Activity:
What is needed is an exact copy of the entries below, with every picture left out.

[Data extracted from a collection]
-*-*-
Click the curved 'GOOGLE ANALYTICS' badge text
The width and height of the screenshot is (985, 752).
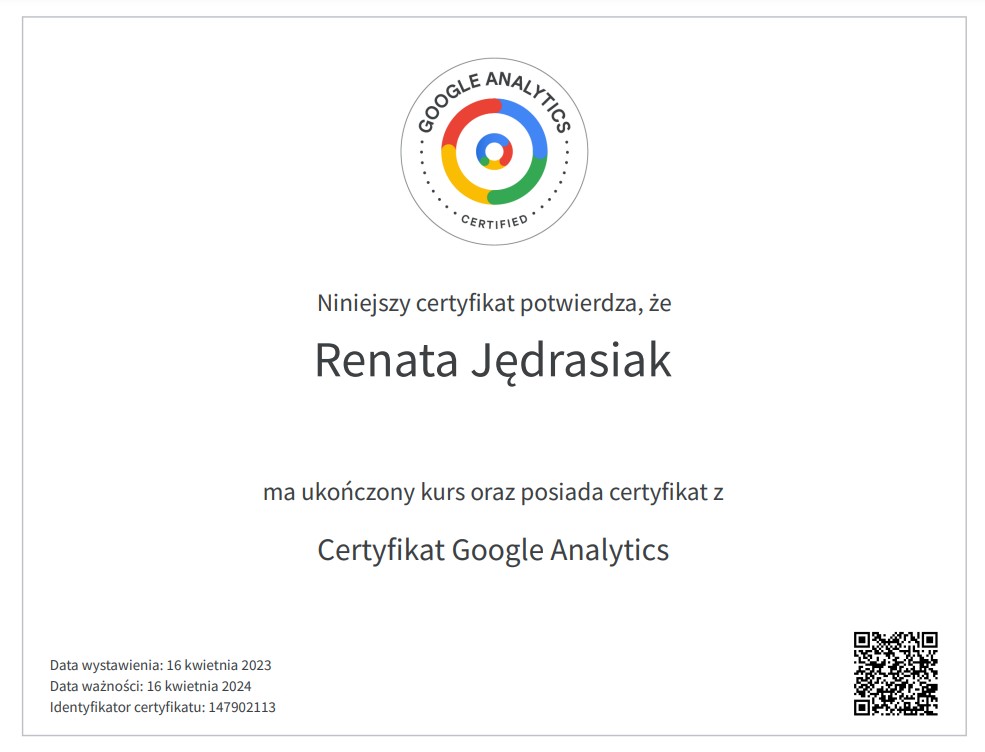[x=494, y=92]
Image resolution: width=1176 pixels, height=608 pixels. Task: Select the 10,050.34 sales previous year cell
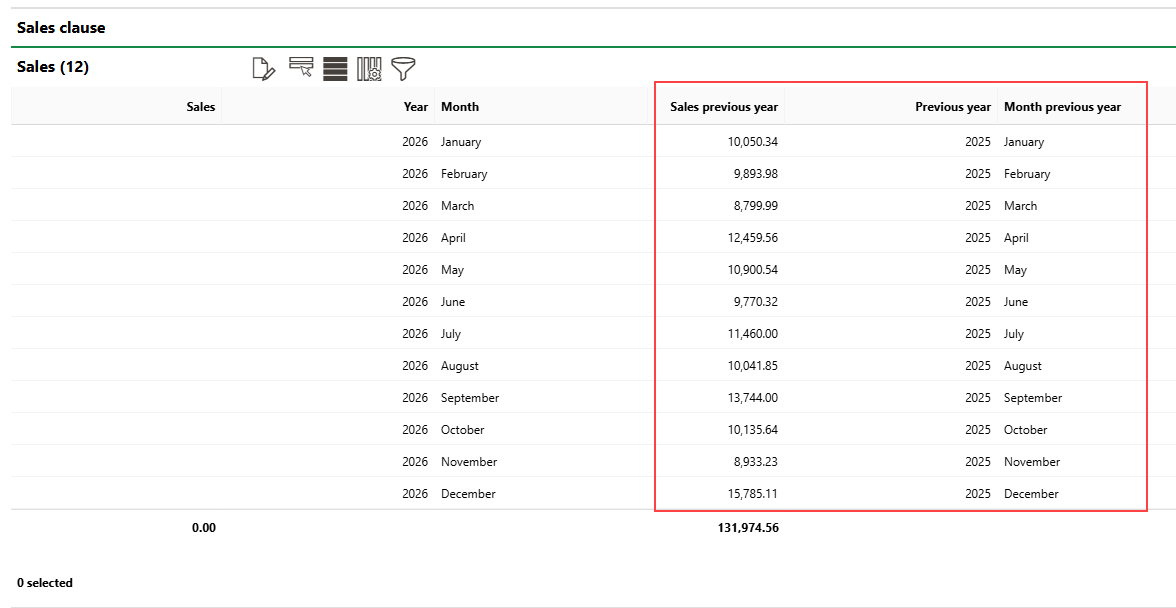click(752, 142)

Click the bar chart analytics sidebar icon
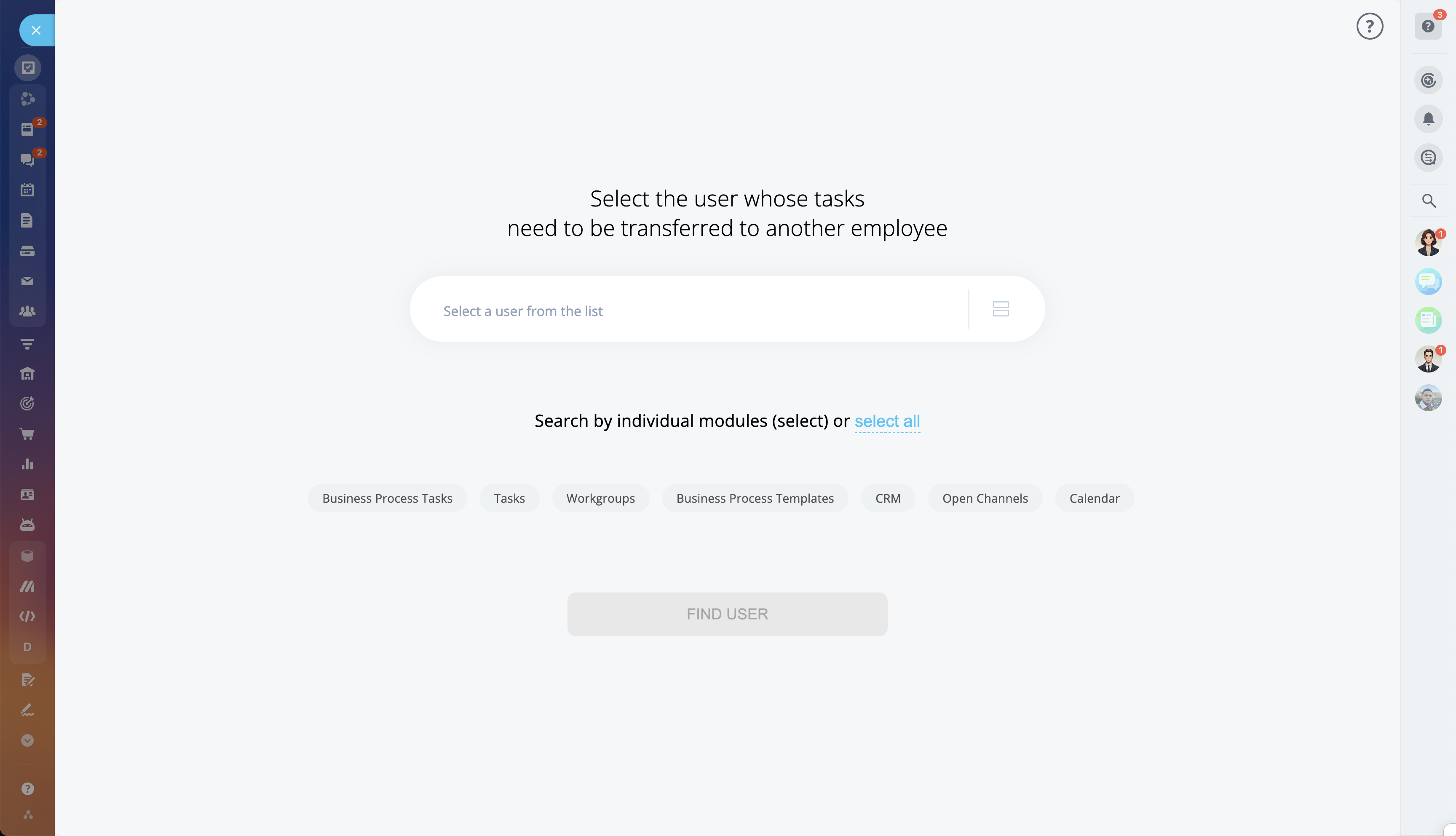(x=27, y=464)
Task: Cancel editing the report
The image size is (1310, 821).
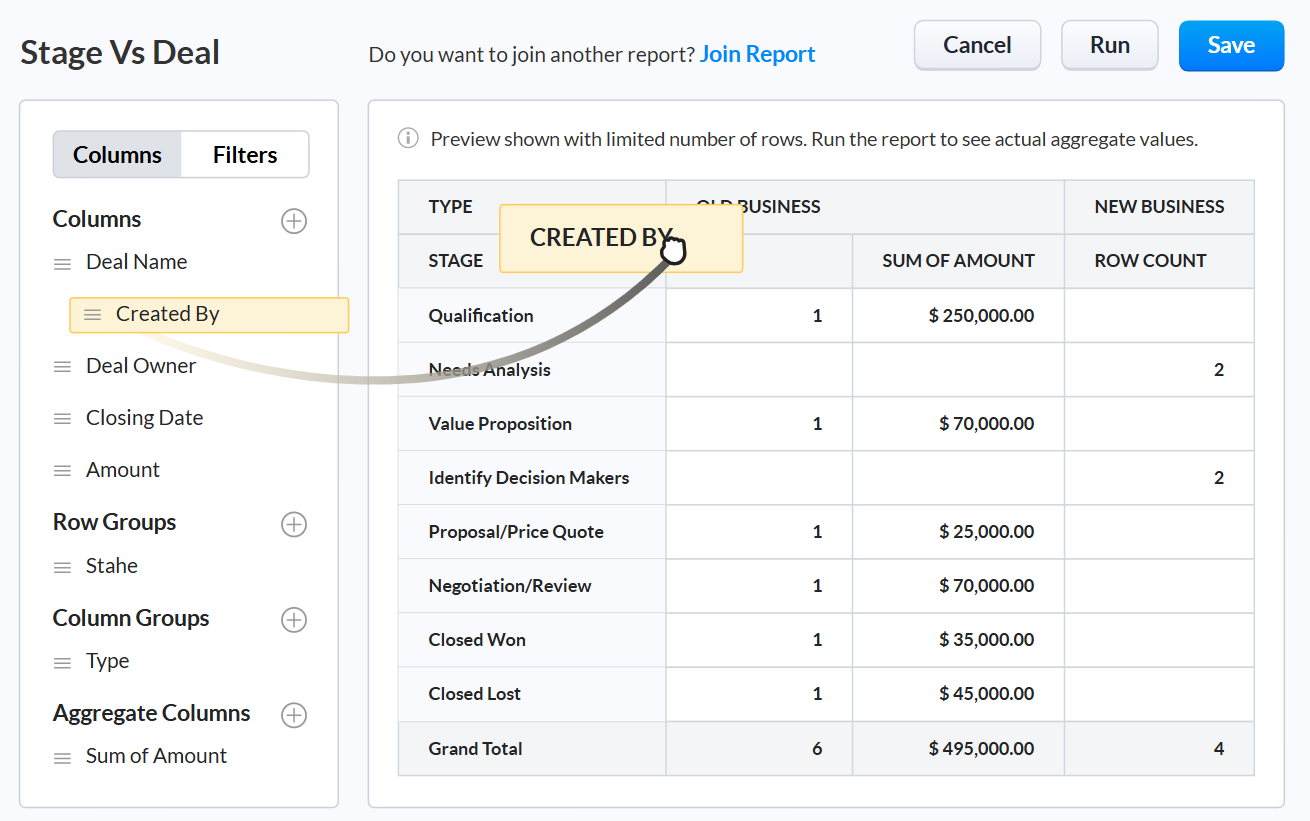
-*-*-
Answer for this exercise:
Click the curved 'GOOGLE ANALYTICS' badge text
The width and height of the screenshot is (985, 752).
[x=494, y=92]
Image resolution: width=1176 pixels, height=608 pixels. Task: Select the 10,050.34 sales previous year cell
click(752, 142)

Click the bar chart analytics sidebar icon
(x=27, y=464)
Task: Cancel editing the report
The image size is (1310, 821).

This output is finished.